Heuer gibt es in Ischl, neben Ralph Benatzkys unverwüstlichem Singspiel "Im weißen Rößl", Franz Lehárs heute kaum mehr aufgeführte Operette "Paganini". "Paganini" zählt zu den späten Stücken Lehárs, es wurde 1925 in Wien uraufgeführt, die Titelpartie schrieb der Komponist für Richard Tauber. Statt einer rührseligen Künstlerkomödie legten die Librettisten Paul Knepler und Béla Jenbach den Schwerpunkt auf Einsamkeit und Melancholie. Titelheld Paganini ist zwar auch ein zwischen mehreren Frauen hin- und hergerissener Charmeur, letztlich überwiegt aber sein Wunsch nach Weltflucht. Allein mit seiner Geige verschwindet er am Ende in eine ungewisse Zukunft. Vorher verliebte er sich in eine sehr prominente Frau: Fürstin Maria Anna Elisa. Selbige ist unglücklich verheiratet, ihr Gatte macht mit diversen Affären von sich reden. Auch eine hübsche junge Sängerin ist Lustobjekt des grobschlächtig dumpfen Mannes, zu allem Überfluss verguckt sich auch Paganini in die Primadonna Bella Giretti. Und noch ein dritter Mann, der Jüngling hafte Marchese Pimpinelli, ist in die Dame verschossen... So viel Kolportage darf beziehungsweise muss wohl sein, schließlich handelt es sich ja um eine Operette.

Ganz erstaunlich ist die Partitur: Lehár bedient zwar die üblichen Walzerträume und Schenkelklopfer-Klischees, immer wieder reichert er den Orchesterpart allerdings mit Schärfen an, die Chöre erinnern an einigen Momenten sogar an Verdi, bei den trübsinnigen, tiefsinnigen Passagen ist die Musik eher nachdenklich, verschraubt, grüblerisch.
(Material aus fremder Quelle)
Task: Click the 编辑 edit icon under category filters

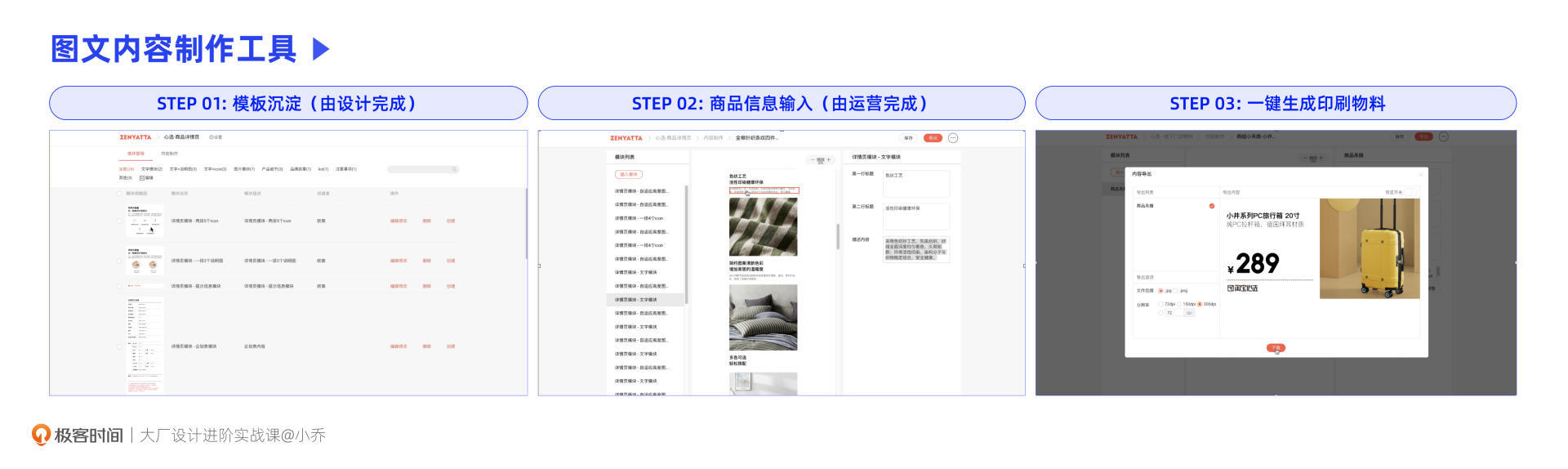Action: point(142,177)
Am Pult des Franz-Lehár-Orchesters sorgt Vinzenz Praxmarer für eine saubere, angemessen schroffe Umsetzung der Partitur, gesungen wird gut bis exzellent: Vincent Schirrmacher überzeugt in der Titelpartie, Miriam Portmann singt die Fürstin klangschön und kräftig, Michael Pflumm glänzt als Pimpinelli, Verena Barth-Jurca stattet Bella Giretti mit Jungmädchencharme und leichter Dekadenz aus.
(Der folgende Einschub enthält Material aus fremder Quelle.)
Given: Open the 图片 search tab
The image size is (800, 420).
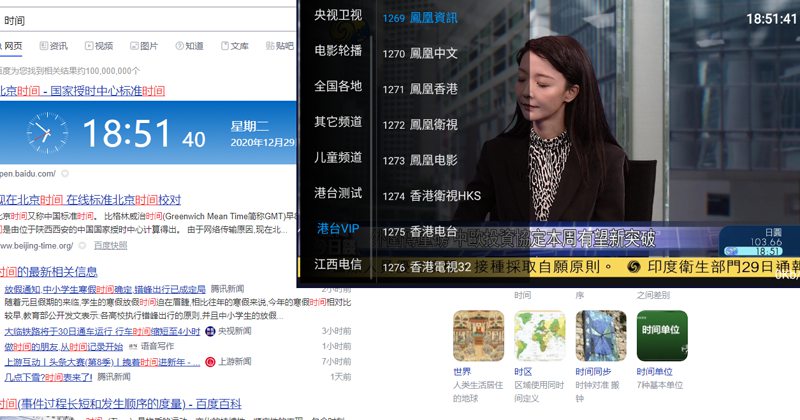Looking at the screenshot, I should (x=143, y=46).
Regisseur Leonard C. Prinsloo führt eine zunächst recht elegante Schickeria vor, der Schlussakt spielt im Rocker- oder Punkermilieu, sehr heruntergekommene Gestalten lungern um brennende Mülltonnen herum. Sehr gut herausgearbeitet sind der Autismus und das Dämonische Paganinis sowie seine Vermarktung durch den von Gerhard Balluch schön polternd gespielten Agenten Bartucci. An einer Stelle zitiert Lehár tatsächlich den Komponisten Paganini, Marko Radonic tritt hier als ausgezeichnet geigendes Double auf. Leider lässt Leonard Prinsloo hier lemurenhafte Tänzer auftreten – der einzige Schwachpunkt einer musikalisch wie szenisch ansonsten sehr gelungenen Aufführung.